Discovery of anti-methicillin-resistant Staphylococcus aureus inhibitors by targeting thymidylate kinase (TMPK) via multi-step virtual screening, molecular simulations, and free energy calculations.

Background: Antibiotic resistance, mainly caused by methicillin-resistant Staphylococcus aureus (MRSA), is a globally growing concern and a significant health issue in regard to infectious diseases. This issue will require a novel and comprehensive strategy to overcome the resistance to MRSA.

Methods: Therefore, the current study advances TMPK-targeted drug discovery by screening a vast chemical space using virtual screening with detailed dynamics and binding energy evaluations. In contrast to the previous efforts, our study focuses on the pharmacological exploitation of TMPK's conserved and druggable active site in MRSA, which lacks homologs in humans and remains understated in antimicrobial pipelines. We screened traditional Chinese medicine and African natural compound databases, as well as the InterBioScreen, dark chemical matter, and Maybridge databases, using a three-step virtual screening strategy.

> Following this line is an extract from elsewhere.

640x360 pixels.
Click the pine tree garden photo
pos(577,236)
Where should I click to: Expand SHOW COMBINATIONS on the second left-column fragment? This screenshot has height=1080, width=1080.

Results: From these databases, we identified 16 compounds as the most potent based on their docking and redocking scores and interaction profiles with the key residues. Of these, the top eight hits were re-validated using the induced-fit docking method, which confirmed the validity of these hits' interaction and inhibitory potential against TMPK. Thereafter, using molecular simulations, 500 ns each, we determined that these compounds exhibited stable dynamic profiles, minimal residual fluctuation, and well-folded conformations during the simulation. Furthermore, using the binding free energy calculations, including both the MMGBSA and MMPBSA methods, the top hits were ranked based on the strongest binding energy, which provides compelling evidence for the stability, specificity, and high binding affinity of these compounds towards TMPK. PCA (Principal Component Analysis) and FEL (Free Energy Landscape) analyses revealed the conformational behavior of these complexes. Furthermore, ADMET analysis confirmed the safety of these molecules.

Conclusions: This study identified potential therapeutic hits using computational and theoretical approaches; however, experimental validation through in vitro enzymatic assays and MRSA culture-based inhibition studies is essential to confirm their therapeutic potencies.